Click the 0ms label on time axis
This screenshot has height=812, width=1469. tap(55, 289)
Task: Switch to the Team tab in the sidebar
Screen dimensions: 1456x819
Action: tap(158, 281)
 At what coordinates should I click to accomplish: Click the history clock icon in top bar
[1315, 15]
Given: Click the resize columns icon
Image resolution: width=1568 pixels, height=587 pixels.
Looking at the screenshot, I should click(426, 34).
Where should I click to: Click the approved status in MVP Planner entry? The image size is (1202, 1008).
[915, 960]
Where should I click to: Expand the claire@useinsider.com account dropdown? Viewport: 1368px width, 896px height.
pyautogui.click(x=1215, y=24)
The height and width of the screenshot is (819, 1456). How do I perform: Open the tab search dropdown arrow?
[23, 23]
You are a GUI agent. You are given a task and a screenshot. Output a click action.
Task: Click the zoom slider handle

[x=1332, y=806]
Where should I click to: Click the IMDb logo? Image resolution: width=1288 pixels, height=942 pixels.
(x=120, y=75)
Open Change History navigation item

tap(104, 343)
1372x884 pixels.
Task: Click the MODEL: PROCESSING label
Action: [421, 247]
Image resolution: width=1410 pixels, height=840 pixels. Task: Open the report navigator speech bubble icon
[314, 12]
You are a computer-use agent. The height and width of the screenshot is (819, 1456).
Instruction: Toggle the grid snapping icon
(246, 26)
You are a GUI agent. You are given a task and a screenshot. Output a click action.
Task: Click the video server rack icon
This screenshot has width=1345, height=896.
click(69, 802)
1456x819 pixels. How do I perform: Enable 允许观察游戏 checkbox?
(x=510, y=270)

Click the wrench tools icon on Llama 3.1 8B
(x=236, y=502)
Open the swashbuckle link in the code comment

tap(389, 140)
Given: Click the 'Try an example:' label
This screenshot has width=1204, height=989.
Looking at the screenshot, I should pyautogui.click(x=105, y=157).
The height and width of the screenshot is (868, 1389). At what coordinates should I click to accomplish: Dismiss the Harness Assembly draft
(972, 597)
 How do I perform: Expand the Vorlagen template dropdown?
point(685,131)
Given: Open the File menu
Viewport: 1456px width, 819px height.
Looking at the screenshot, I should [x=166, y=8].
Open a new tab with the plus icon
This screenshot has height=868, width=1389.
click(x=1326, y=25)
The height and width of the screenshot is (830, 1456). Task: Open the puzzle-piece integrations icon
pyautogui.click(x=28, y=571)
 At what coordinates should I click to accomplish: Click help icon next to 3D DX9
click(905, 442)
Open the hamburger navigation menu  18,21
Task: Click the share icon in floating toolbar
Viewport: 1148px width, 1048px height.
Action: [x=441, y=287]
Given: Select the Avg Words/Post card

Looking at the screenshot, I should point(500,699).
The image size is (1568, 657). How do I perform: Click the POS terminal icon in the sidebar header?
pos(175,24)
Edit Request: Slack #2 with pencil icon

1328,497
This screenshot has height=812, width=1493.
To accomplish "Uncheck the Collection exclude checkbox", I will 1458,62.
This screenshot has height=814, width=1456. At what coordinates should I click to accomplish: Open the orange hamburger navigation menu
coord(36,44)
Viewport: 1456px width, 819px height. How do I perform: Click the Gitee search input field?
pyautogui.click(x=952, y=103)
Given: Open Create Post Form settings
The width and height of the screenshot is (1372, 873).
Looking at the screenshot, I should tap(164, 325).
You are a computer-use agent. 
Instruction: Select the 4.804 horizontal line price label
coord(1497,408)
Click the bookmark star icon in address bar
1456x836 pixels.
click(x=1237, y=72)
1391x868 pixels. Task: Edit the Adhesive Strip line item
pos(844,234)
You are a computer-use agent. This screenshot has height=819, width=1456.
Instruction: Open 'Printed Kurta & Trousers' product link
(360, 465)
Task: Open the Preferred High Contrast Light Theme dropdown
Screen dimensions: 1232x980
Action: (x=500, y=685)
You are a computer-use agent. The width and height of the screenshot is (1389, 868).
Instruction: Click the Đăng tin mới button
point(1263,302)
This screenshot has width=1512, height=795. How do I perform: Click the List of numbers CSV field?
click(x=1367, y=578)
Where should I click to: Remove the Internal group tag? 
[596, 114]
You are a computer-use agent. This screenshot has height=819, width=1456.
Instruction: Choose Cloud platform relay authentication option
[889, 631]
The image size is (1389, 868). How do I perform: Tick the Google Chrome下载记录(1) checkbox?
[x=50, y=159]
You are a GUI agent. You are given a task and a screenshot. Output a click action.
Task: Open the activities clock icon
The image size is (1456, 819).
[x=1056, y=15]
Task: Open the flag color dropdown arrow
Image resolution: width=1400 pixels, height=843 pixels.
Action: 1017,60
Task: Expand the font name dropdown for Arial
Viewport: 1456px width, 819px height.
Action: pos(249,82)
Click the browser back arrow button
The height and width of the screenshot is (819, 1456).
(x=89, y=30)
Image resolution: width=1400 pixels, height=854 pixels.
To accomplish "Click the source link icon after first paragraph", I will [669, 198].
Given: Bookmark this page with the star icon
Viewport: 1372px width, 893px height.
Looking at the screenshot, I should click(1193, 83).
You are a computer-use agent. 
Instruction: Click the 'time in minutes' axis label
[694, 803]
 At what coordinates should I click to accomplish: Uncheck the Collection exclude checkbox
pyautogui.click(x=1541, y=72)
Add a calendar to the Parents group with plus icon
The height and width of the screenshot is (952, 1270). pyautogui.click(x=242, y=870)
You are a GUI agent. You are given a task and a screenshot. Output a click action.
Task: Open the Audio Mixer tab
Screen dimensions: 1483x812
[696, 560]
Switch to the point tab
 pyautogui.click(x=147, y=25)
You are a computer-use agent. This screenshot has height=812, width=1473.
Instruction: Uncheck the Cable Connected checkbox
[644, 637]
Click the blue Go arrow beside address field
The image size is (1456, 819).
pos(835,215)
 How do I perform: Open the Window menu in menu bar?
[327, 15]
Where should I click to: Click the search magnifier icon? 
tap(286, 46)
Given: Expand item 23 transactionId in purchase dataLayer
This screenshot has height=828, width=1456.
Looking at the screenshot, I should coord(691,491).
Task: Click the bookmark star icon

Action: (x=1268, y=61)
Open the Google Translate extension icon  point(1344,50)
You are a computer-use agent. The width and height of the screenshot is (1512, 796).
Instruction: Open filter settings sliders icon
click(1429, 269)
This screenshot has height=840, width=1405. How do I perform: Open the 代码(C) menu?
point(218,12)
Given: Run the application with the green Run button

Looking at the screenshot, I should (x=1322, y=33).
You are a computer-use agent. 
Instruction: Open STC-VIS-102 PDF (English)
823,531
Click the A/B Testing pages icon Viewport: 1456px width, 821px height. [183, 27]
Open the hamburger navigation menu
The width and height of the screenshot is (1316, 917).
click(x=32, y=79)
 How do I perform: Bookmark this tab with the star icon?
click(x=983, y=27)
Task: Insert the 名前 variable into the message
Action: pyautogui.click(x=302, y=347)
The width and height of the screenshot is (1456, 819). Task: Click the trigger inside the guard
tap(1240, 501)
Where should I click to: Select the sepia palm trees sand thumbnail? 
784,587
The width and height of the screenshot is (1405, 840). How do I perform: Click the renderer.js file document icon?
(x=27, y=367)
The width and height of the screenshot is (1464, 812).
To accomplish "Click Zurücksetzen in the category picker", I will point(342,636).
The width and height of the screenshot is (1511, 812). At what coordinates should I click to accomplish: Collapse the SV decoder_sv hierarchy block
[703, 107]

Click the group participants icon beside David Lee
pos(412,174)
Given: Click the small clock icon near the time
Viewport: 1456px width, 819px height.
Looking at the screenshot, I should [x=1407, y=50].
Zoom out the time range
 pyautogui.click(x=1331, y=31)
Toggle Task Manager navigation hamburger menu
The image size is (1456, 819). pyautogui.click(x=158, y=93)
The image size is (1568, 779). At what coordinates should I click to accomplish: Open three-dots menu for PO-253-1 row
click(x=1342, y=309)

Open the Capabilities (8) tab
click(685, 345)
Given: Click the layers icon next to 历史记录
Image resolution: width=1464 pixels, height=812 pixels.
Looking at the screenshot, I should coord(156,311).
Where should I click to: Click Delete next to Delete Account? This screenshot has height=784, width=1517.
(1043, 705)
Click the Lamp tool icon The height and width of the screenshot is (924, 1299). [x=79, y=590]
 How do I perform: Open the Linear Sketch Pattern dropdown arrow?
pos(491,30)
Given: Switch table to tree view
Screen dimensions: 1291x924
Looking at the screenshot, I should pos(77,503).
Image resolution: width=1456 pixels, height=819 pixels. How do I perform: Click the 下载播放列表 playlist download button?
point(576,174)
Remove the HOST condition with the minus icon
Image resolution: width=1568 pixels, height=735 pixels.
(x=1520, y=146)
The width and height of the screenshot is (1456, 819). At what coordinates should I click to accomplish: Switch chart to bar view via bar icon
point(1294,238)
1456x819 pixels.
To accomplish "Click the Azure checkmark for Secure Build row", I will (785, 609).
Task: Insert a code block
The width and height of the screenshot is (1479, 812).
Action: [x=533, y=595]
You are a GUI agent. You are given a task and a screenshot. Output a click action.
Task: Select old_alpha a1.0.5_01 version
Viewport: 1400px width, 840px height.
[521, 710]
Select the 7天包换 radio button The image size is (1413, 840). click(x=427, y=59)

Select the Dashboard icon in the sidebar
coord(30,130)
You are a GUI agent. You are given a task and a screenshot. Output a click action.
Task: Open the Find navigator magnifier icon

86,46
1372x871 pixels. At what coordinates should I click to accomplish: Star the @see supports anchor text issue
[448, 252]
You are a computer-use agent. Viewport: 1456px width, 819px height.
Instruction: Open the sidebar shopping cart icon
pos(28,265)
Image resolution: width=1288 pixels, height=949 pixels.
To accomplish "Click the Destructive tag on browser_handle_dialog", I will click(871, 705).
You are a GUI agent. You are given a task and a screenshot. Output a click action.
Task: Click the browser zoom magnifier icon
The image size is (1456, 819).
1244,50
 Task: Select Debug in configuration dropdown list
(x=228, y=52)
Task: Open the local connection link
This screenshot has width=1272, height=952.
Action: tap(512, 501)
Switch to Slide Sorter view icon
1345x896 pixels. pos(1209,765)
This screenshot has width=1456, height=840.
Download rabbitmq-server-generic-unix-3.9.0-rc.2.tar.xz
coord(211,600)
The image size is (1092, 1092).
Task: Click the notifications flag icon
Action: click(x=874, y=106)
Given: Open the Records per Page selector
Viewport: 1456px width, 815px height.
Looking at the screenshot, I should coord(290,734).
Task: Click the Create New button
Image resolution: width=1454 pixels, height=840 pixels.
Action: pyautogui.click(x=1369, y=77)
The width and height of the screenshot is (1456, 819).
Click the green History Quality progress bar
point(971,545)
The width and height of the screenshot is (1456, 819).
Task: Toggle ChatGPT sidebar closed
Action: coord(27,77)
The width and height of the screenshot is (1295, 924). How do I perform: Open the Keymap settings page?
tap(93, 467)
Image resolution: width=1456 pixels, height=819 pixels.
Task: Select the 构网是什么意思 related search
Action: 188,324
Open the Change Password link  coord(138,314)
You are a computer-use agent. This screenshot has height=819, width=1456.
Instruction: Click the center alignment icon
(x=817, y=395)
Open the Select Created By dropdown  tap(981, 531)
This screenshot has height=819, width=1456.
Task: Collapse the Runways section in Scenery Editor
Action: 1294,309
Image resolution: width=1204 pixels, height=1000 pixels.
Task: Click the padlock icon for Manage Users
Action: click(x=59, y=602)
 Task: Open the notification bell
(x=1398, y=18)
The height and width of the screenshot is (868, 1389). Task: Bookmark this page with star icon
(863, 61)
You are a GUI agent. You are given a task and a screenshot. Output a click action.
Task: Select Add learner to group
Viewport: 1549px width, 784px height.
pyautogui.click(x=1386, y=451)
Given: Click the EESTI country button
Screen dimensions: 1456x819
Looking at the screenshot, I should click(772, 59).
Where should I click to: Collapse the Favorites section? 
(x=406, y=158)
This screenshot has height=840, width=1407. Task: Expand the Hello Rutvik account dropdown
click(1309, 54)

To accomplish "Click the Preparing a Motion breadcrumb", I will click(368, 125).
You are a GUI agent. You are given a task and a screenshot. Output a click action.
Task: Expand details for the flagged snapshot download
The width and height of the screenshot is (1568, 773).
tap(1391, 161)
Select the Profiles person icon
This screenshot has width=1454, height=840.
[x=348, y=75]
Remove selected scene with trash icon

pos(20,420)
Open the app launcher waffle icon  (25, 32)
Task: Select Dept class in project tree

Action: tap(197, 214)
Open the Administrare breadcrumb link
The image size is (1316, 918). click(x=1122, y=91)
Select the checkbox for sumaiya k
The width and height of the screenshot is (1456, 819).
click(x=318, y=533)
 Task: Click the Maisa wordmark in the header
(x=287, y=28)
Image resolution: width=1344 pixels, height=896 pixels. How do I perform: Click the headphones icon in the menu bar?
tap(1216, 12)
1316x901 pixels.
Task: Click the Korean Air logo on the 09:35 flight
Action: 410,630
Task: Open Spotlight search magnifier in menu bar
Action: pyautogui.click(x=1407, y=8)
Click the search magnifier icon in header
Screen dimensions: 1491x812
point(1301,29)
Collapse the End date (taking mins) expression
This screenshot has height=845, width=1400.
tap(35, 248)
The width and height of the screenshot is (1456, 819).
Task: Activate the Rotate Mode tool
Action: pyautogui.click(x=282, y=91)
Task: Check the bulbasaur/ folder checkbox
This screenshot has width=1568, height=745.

→ **Goal of the exercise**
Every line above that holds "will" should be tallied; answer with the total alone.

→ **Exercise answer**
6